Abordamos de nuevo la furgoneta y nos pusimos sobre la carretera; los siguientes kilómetros desfilaron en una sucesión de luces, ronquidos, rebotes y rechinar de llantas, un viaje que la somnolencia elevó al nivel de la mayor alucinación. De súbito los rebotes se magnificaron y tanto Pancho como yo abrimos los ojos estirando un dolor eléctrico hasta el occipucio. Al principio pensamos que Vallejo había perdido el control del vehículo y que íbamos directo a la fatalidad, pero ya situados en el mundo real nos enteramos de que él mismo había encaminado la furgoneta fuera del asfalto porque la máquina se apagó en forma repentina.
Empujamos el camión una, dos y tres veces sin conseguir que Vallejo pusiera en marcha el motor. Que no, que no podía ser la gasolina, contestaba el Director a cada insistencia de Francisco Campos. Finalmente, al remover el filtro de la gasolina para averiguar si estaba tapado pudimos enterarnos de que el tanque del combustible estaba vacío.
Eran las tres de la mañana en la carretera desierta. La madrugada acentuaba de algún modo la oscuridad de esa húmeda noche otoñal. Nadie se detendría a auxiliarnos y nadie lo hizo, eran aquellos los tiempos de los asaltos en carretera. No era, en cambio, la época de los teléfonos móviles, así que tendríamos que caminar hasta el pueblo si no queríamos congelarnos ahí mismo. Caminamos algunos metros hasta percibir el resplandor de la ciudad entre la bruma, ahí estaba el anuncio: “Ciudad Victoria 10 Km”.

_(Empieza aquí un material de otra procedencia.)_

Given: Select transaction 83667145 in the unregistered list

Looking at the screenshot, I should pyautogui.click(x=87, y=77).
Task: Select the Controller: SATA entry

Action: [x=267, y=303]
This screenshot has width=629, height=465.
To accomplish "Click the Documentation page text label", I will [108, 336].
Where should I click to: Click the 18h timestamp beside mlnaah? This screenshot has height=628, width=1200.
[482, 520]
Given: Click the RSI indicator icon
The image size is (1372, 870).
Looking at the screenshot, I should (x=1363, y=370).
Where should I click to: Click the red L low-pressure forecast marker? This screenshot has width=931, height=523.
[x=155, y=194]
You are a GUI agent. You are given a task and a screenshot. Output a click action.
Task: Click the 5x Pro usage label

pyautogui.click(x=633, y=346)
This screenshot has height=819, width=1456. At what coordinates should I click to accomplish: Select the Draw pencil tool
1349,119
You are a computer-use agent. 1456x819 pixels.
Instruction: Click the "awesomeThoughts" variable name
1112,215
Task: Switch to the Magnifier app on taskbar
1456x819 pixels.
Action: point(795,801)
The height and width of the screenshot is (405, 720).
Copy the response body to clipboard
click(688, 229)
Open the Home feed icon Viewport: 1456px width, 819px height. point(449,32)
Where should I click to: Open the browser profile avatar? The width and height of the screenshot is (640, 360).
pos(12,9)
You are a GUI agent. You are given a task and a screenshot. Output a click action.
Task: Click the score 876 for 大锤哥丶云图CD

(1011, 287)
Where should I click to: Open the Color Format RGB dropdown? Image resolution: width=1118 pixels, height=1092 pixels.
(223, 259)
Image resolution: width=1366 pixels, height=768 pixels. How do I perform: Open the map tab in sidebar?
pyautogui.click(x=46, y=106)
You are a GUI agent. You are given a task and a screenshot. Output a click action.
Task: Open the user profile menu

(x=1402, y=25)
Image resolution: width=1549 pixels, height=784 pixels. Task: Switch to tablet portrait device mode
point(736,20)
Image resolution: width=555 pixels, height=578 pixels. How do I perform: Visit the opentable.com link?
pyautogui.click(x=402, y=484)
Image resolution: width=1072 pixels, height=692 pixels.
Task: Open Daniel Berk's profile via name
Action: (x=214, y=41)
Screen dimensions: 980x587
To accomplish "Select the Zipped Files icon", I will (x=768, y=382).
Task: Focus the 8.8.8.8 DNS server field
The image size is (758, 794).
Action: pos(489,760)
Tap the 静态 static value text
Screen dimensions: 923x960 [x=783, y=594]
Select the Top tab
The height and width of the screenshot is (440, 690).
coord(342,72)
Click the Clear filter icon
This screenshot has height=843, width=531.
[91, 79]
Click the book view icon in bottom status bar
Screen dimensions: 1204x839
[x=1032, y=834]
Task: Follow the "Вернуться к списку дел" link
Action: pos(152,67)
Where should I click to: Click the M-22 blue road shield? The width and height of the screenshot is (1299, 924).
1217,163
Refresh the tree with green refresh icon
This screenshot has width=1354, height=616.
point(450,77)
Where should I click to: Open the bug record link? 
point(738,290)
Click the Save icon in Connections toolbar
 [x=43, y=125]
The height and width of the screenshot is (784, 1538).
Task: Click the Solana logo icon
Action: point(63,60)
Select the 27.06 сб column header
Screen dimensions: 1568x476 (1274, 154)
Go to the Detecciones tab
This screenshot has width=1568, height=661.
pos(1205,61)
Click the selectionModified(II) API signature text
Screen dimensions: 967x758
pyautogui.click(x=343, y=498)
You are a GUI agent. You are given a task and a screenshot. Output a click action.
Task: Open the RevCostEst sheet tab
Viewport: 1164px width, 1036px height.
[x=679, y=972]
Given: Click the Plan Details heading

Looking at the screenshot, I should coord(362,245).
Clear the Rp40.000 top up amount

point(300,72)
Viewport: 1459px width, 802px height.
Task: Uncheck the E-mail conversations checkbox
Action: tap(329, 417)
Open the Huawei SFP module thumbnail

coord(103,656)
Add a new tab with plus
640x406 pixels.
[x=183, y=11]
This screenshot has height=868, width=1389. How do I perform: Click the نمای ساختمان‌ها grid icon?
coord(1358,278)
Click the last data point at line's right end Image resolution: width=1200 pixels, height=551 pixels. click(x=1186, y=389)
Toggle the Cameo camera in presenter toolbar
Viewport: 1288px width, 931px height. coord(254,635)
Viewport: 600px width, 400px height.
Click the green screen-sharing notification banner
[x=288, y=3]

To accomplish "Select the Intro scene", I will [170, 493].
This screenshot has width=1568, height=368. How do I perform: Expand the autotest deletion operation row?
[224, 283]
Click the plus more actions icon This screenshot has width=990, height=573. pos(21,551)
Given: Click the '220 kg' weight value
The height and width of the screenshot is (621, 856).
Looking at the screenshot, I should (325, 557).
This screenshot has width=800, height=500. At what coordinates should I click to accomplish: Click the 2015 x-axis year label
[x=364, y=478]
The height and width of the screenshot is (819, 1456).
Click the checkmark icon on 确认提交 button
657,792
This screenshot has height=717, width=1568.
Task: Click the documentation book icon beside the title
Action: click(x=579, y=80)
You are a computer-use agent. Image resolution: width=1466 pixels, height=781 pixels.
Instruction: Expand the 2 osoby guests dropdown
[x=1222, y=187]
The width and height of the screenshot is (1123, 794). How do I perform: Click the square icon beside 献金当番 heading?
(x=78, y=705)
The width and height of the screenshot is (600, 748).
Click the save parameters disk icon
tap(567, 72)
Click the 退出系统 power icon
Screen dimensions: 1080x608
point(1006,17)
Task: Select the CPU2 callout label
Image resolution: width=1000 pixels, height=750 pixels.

-Quédese con la maestra, nosotros traeremos el combustible- le dijimos a Vallejo, y enfilamos hacia el pueblo.
Al principio intentamos usar el camino adyacente al asfalto, pero la humedad empapó de inmediato nuestros pies, así que optamos por andar la carretera. Francisco Campos iba adelante, luego atrás, luego otra vez adelante y al final de nuevo atrás. Con el sobretodo hasta los tobillos y su paso irregular, con su corpulencia delineada por los faros en el escenario brumoso, seguramente provocó escalofríos en algunos conductores. Diez kilómetros no son gran cosa, lo entiendo; hay, de hecho, quien los camina diariamente por prescripción médica, por afición o por simple rutina; pero a las tres de la madrugada y calzando botas vaqueras es una imagen que quedará indeleble en los recuerdos de Pancho y míos. Tal fue el camino que recorrimos hasta llegar a una gasolinera, desde ahí llamamos por teléfono a mi padre para que trajera el coche y una garrafa para cargar combustible.
Tuvimos que zarandear al Director para que despertara. Apenas verter la gasolina, la camioneta rugió con voz renovada y se alejó llevándose al matrimonio Vallejo. Francisco Campos se quedó con nosotros.
-Todo por no cargar combustible como se lo propuse- masculló Pancho refiriéndose al Director cuando la niebla engulló la camioneta a lo lejos.
-Véalo de este modo -le dije- ahora tendrá algo que contar a sus nietos.

No sé si los Vallejo o si el Profe Pancho lo hagan algún día, pero yo no quise esperar.